*GIVEN TASK*: Copy the data again from the line that contains "Task: Click the network" through the line that contains "Action: click(x=275, y=946)", keeping every line in that stretch and not only the answers, and add 81 to each number inside the answers, whether it is a coordinate or an image dimension. Leave the pictures out.

[Item position entries]
- - - - -

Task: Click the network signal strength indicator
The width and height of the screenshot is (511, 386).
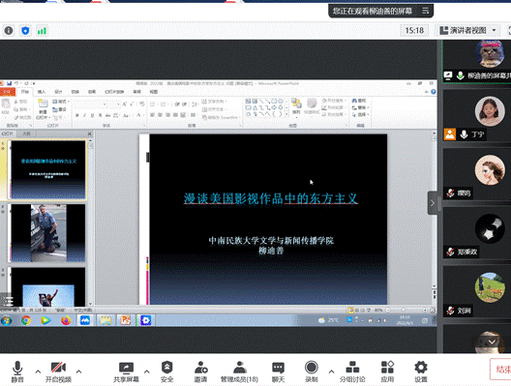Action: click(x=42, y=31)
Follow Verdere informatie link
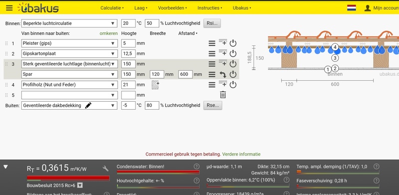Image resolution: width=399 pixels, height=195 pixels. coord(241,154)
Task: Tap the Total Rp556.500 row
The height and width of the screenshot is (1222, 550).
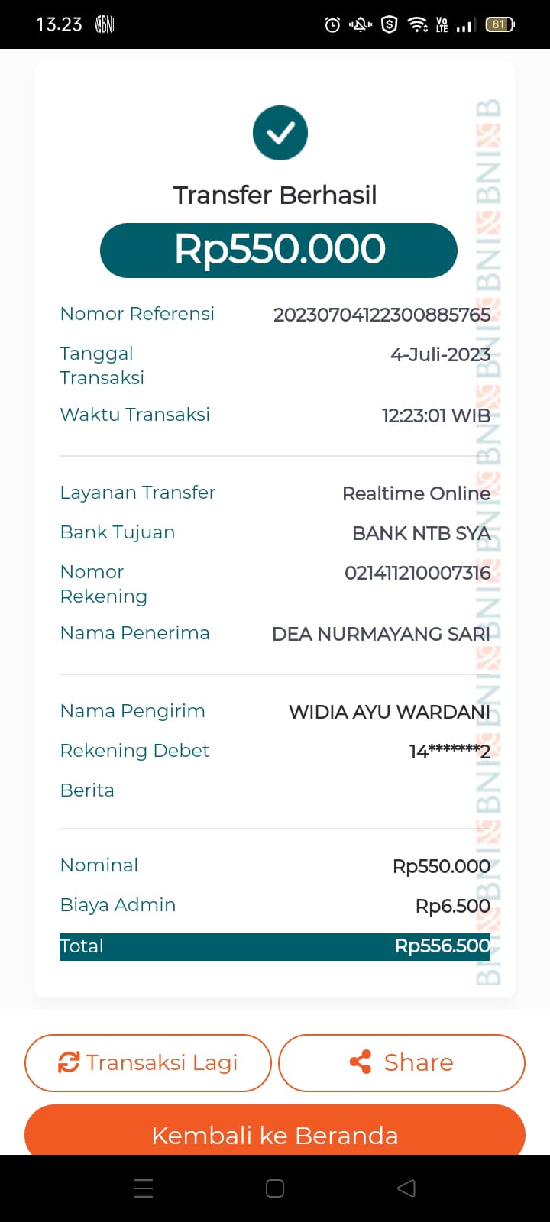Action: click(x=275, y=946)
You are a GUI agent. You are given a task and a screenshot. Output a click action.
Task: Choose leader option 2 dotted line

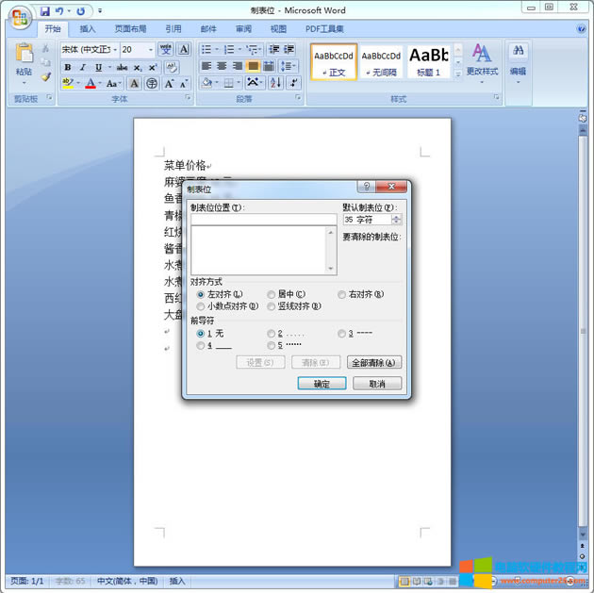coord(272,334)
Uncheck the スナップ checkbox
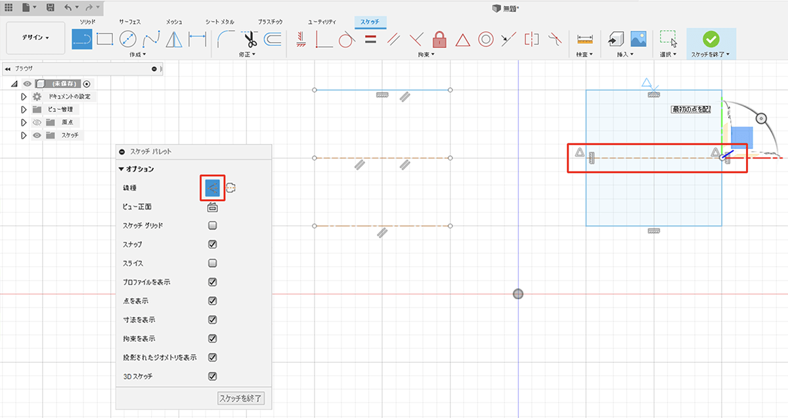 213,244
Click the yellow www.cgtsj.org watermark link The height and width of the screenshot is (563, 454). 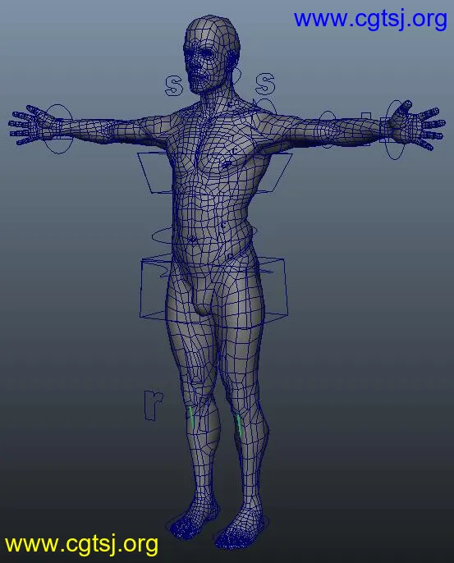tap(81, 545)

- - - - -

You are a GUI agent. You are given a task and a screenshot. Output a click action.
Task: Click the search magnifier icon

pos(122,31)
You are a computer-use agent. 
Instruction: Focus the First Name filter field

- - - - -

*ANSWER TO THE TASK*:
Task: Click the network signal strength indicator
The width and height of the screenshot is (511, 386).
Action: click(x=123, y=112)
Follow Verdere informatie link
Image resolution: width=480 pixels, height=276 pixels. coord(322,235)
Task: Tap the Total Rp556.500 row
The height and width of the screenshot is (1222, 550).
Action: click(x=356, y=1027)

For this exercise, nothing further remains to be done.